Human Consciousness is the most powerful organising force in the Universe because it and it alone can provide Meaning to it. The Universe is only Chaos. It is the human consciousness which provides it Meaning.

They say that the only job of a CEO is to make sense of the world for the company. Where to focus, what to ignore, which narrative to use to explain the facts — all these are first class concerns of VPs and CTOs.

At the VP Engineering Level, one deals with providing not just Technical Leadership but also with providing Meaning to the Engineering teams. Who are we? What Value do we choose to provide to the world? These might seem like fuzzy concepts but yeah, there is no linter for the Real World.

Everything is a mess and the only question to ask is is it a useful mess? Does it provide Value? Does it have Meaning? Its messiness is a function of it being alive. And it will get messier every day unless you can instil in your team the values of Excellence, of Discipline, of Empathy.

A VP Engineering is tasked with setting and executing strategic vision. It’s like a CTO role but with a more limited scope. The VP runs the full stack from diving meaning from the cryptic clues that reality offers, to translating them into engineering projects, negotiating for resources and executing them in time to stave of the crushing blows of Entropy, which at this level punish mis-judgements with extinction in the worst case. The Blast Radius for a VP can deal permanent damage to large sections of the org and the whole org itself. VPs have to constantly ask themselves the question - What Does This Mean?

The CTO has one job - to negotiate reality with the rest of leadership and this is done by choosing the correct Goals. To choose the correct goals they will have to decide what the Universe means, understand which reality to bend with which lever and in which direction. Business goals, Product goals, Human goals, technical constraints - all must be managed. In order to do this the CTO must understand Computation better than anyone in order to produce the right sized lever, must understand where to place the lever from a distance, must manage risks, must keep the people productive through a vast toolkit of incentives and disincentives. The CTO is the gatekeeper of the culture. What they allow is what becomes the culture of the company.

A wise man once said to me — the only predictor of successful execution is a cohesiveness of thought from top to bottom of the organisation. The CTO is responsible for this cohesiveness of thought in the Technical Organisation and is a stakeholder in such cohesiveness manifesting in the entire organisation.

As you can see, the Final Boss takes no prisoners and provides no clues as to their whereabouts and how to kill. Most CTOs have fought this boss and lost multiple times in their career. But don’t worry - the boss is always there, waiting for you to have another go with an updated mental model, nay an updated visceral understanding of reality. In a technological organisation the CTO is more of a Professional Philosopher than an Engineer.

This is why young ex-CTOs of even failed start-ups are valued in technological organisations. It’s because they have practiced the art of divining Meaning from Chaos.

As Picasso once said - computers are useless. They can only provide answers.

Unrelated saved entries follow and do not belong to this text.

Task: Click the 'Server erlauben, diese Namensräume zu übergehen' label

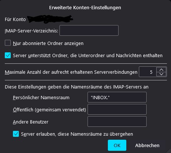Action: coord(77,134)
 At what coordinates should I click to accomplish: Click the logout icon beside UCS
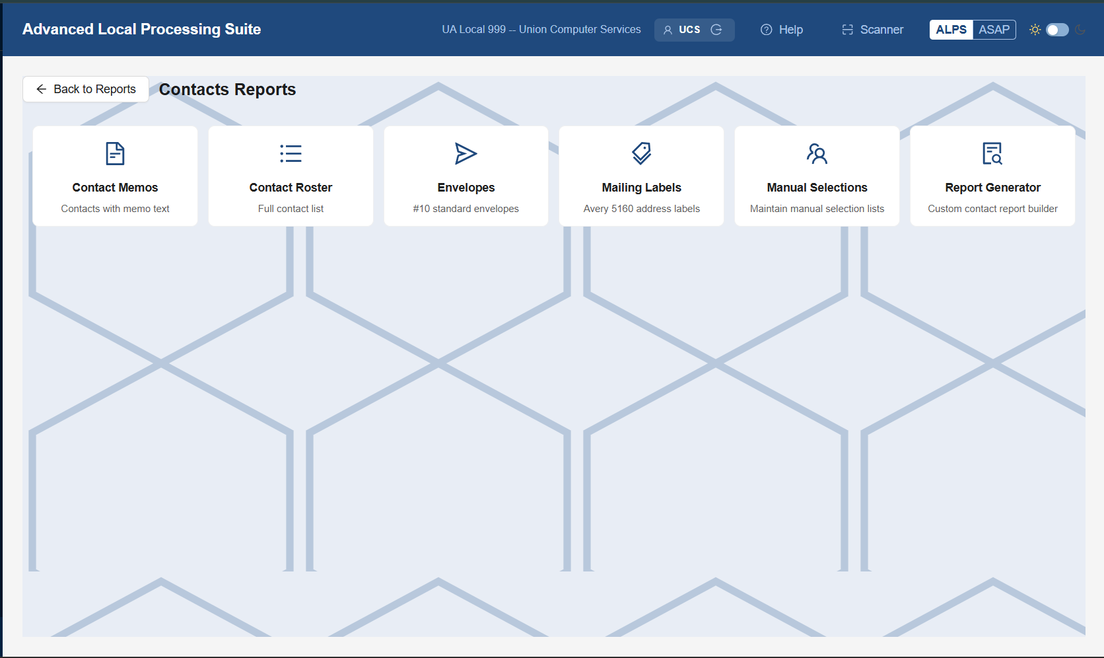716,30
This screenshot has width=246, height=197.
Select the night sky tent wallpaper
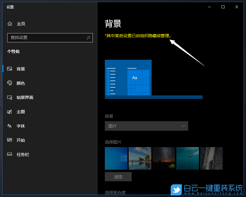164,158
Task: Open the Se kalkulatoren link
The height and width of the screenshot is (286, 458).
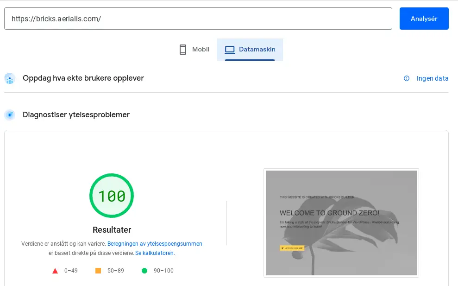Action: (x=155, y=253)
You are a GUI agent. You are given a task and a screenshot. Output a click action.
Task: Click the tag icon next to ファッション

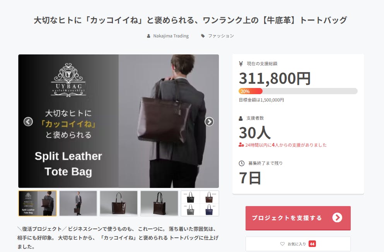pyautogui.click(x=203, y=36)
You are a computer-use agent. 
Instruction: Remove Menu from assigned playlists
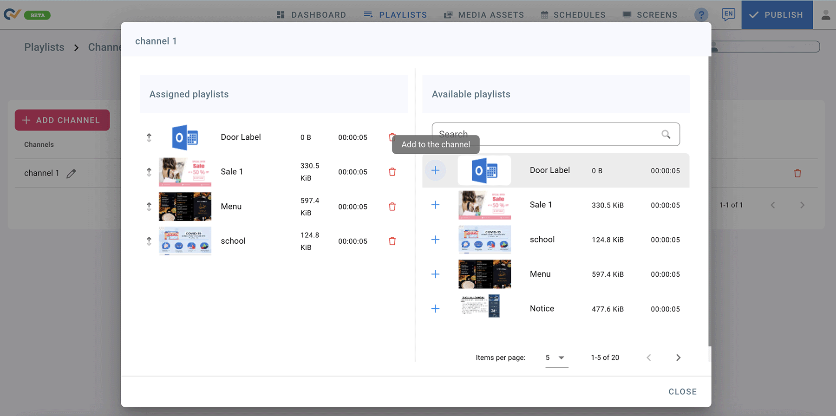[x=392, y=207]
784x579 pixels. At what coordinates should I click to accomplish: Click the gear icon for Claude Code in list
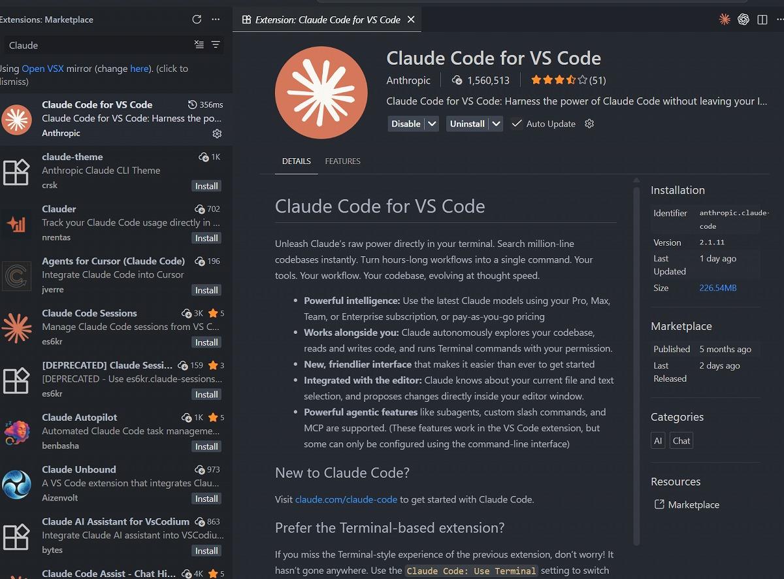pyautogui.click(x=217, y=133)
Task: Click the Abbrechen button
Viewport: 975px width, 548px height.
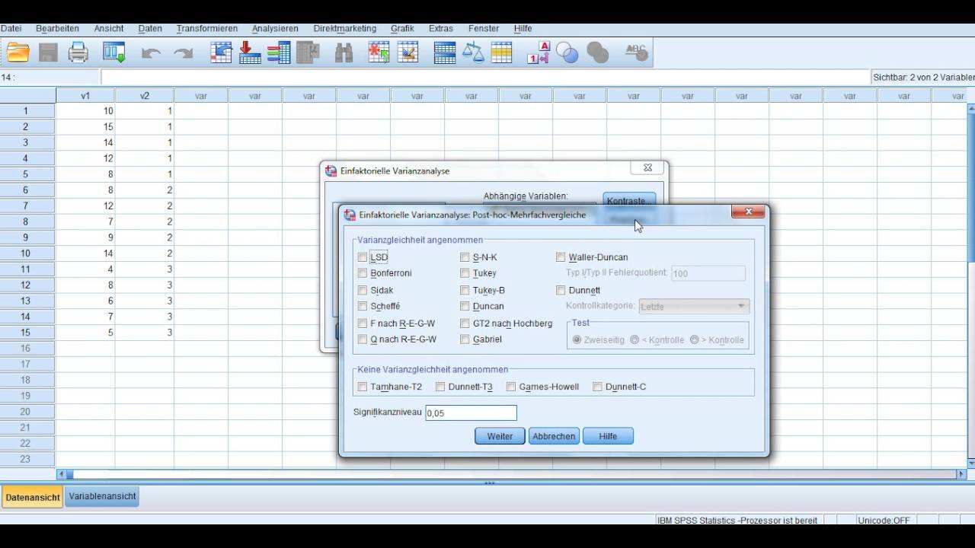Action: click(554, 436)
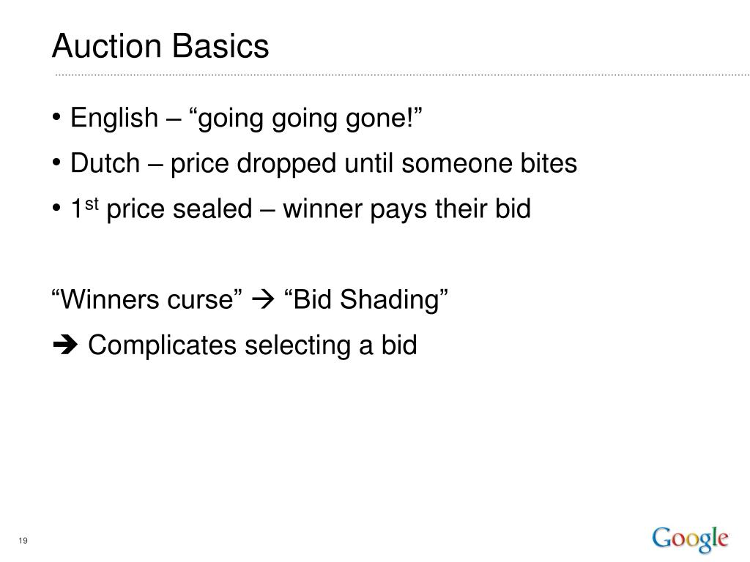Click the "Bid Shading" phrase

click(x=366, y=300)
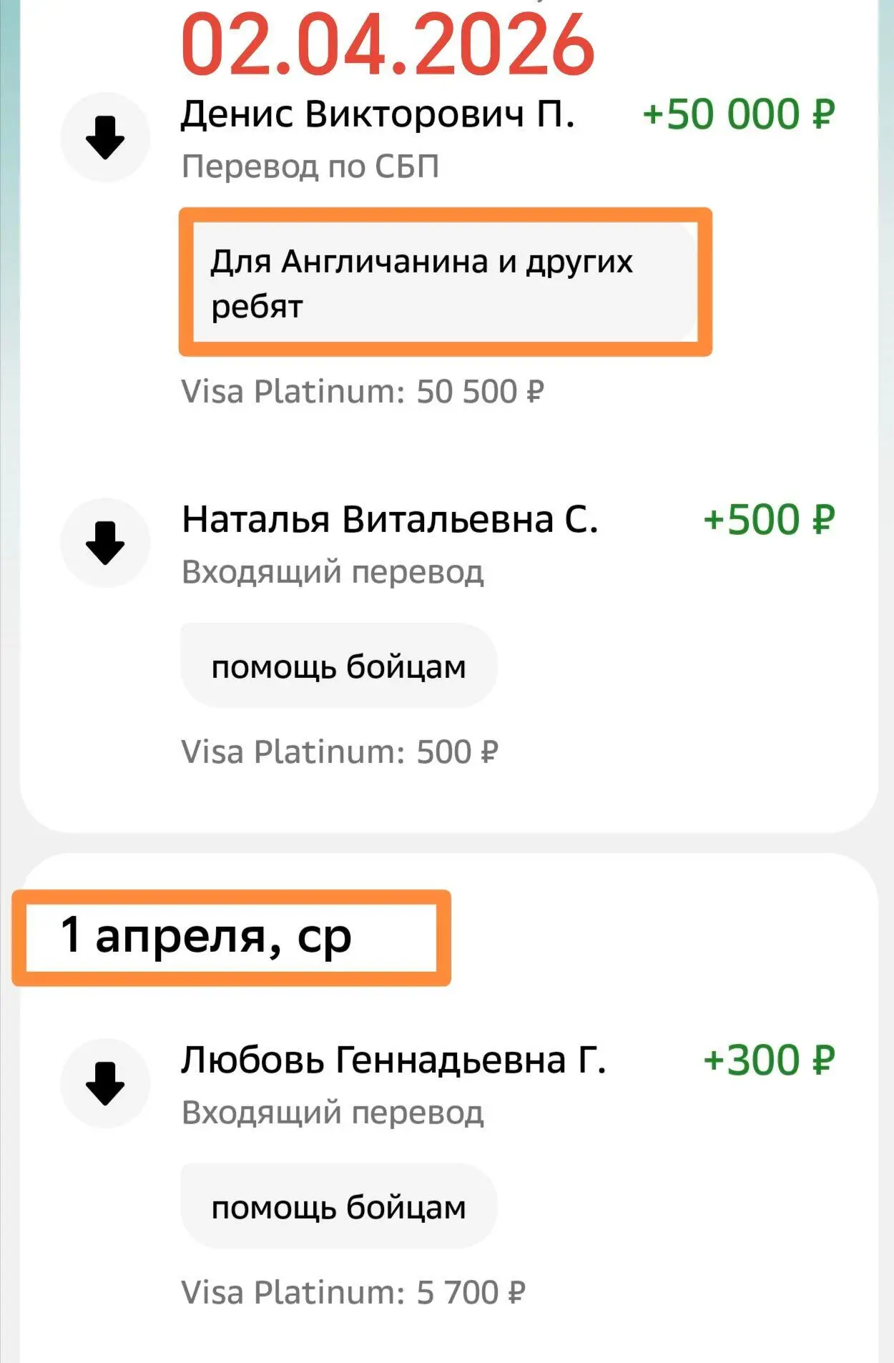Tap the "помощь бойцам" message under Любовь Геннадьевна

[338, 1207]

To find useful answers it is important to ask the right questions. Only from these questions and their answers can Meaning emerge.

In Conclusion

With any luck, by now, you’ve formed a mental model for what kinds of work happens at every level of your career ladder. Your mission, should you choose to accept it, is to observe, orient yourself as to what layer of Complexity you’re fighting with and go and conquer it.

And when you get to the end you will realise that there has on this entire journey been only one boss - Meaning - manifesting according to their appropriate forms at each level. Seek out this Boss, let it kill you, over and over. If you finally prevail, the whole world will be yours.